女正位乎內,慕清潔則閨門肅正也。《孔子家語》云:男子二十而冠,女子十五許嫁,然後道合化成,惟命之端。夫婦者,義屬天倫,父父子子也。不謹行藏,亡禮義,欺暗室,蕩女嫠婦,通私情以偷期為事。女子迷惑,私意交通,懷孕偷生,設殯隨之。不懼罪福,不畏惡報,或臨生時,多方狙詐,圖絕人謗,似此非一。況官刑有禁禦男女無別之醜,以防淫亂之奔。
又或有主婢私通,婢懷娠妊,其子育不育,聽主母意,及不與將理產身而亡,非惟主母墮罪,育主亦同。或者又多兒女,輒輕棄之。然則世綱可逃,暗中報克,鬼責漸至,豈不聞穎娘與王堯臣女孕事,及紀可信女誡世乎。有穎娘者,街婬憂孕,復厭子多,暗自殞胎屢矣。又復有孕,亦用藥觸之,血遂洞下,伏枕六年,若楚萬狀。一曰,家人明見數箇提孩在狀,挽撮琅然,叫聲曰索命,事穎娘方絕。
按《普州記》,紀可信一女,小名曰引鳳,偶病入冥,經曰而還魂,告其父曰:兒初被二吏押入一城,兩畔數處庭落,門上皆有牌額,及見一所門內,無數罪人,男子縛抱出火銅柱,婦女壓外大炙鐵狀,眾多牛頭馬首之卒,持戟監押,纔赴者苦聲悲慘。兒不忍觀聞,遂問立吏,答云此償生前尚婬傷生之報也。又拘兄行至一殿,見殿中坐一王者,左右紫袍牙質,班從殿下。俄頃,押至眾多荷極婦女,各被嬰孩扯拌,有冤聲云索命事。
王者詁由不輟,須臾皆斷結訖。兒聞,送還生人道骨肉聚散,貧窮困苦,分裂絕嗣,婬穢之報。紀可信聞,依語書為世誡矣。《啟聖記》載:舒州金部員外郎王堯臣,親生一女,未婚若妊,二年不產,怛令二婢伺察奸邪,女忿其恥,奔園自縊,忽聞有聲自空叱曰,女子未可枉棄其命,婢聞馳救,解繩將歸。公聞諤訝,召靈仙觀道士陳居巽具因申,稟家堂真武。

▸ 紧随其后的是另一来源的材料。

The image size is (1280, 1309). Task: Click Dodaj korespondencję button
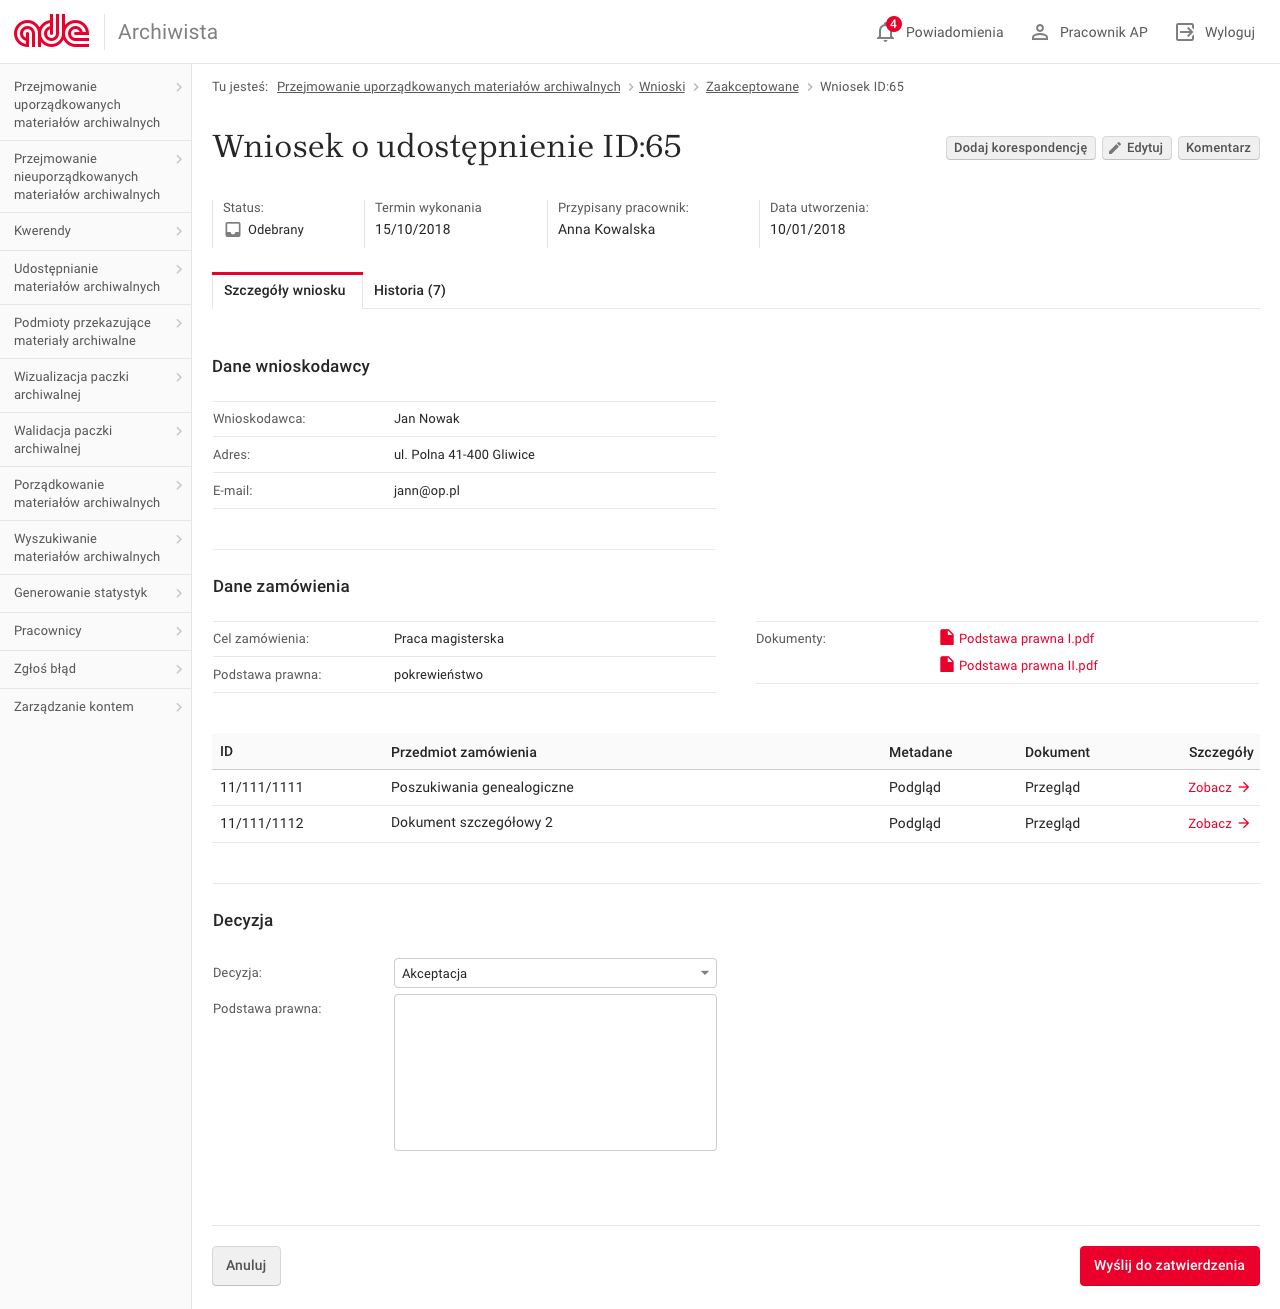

間女忽自附神通,說己過,前身乃是藥婆,暗貨毒藥,與人打胎,枉殺貴命,有此罪咎,上帝震怒,罰我今身受恥辱之報,毒氣衝塞心腹若孕,今得遇上真,脫自縊死,免墮他趣,言訖而甦。堯臣即醮謝真武之恩,警播於世。《生神章》曰:夫人得還生於人道,濯形太陽,驚天駭地,貴亦難勝,於爾何負,而乃肆殺之,棄人及厭多生也。
常出入於訟庭,
老子曰:知常曰明,不知常妄作凶。謂巧詐也。頻凶訟出入公庭者,不無欺凌願強勝耶。孔子曰:聽訟吾猶人也,必也使無訟乎。大抵官清康,乃能央曲直,予奪一定,兩訟伏矣。若是不廉不智,棄法受路,引縱頑民,猾吏結交,使諸屈者銜冤莫伸也。惜其不知,一法一律天曹地府水司皆主之,陰考陽治,刑政一以貫之,反報無毫分差矣。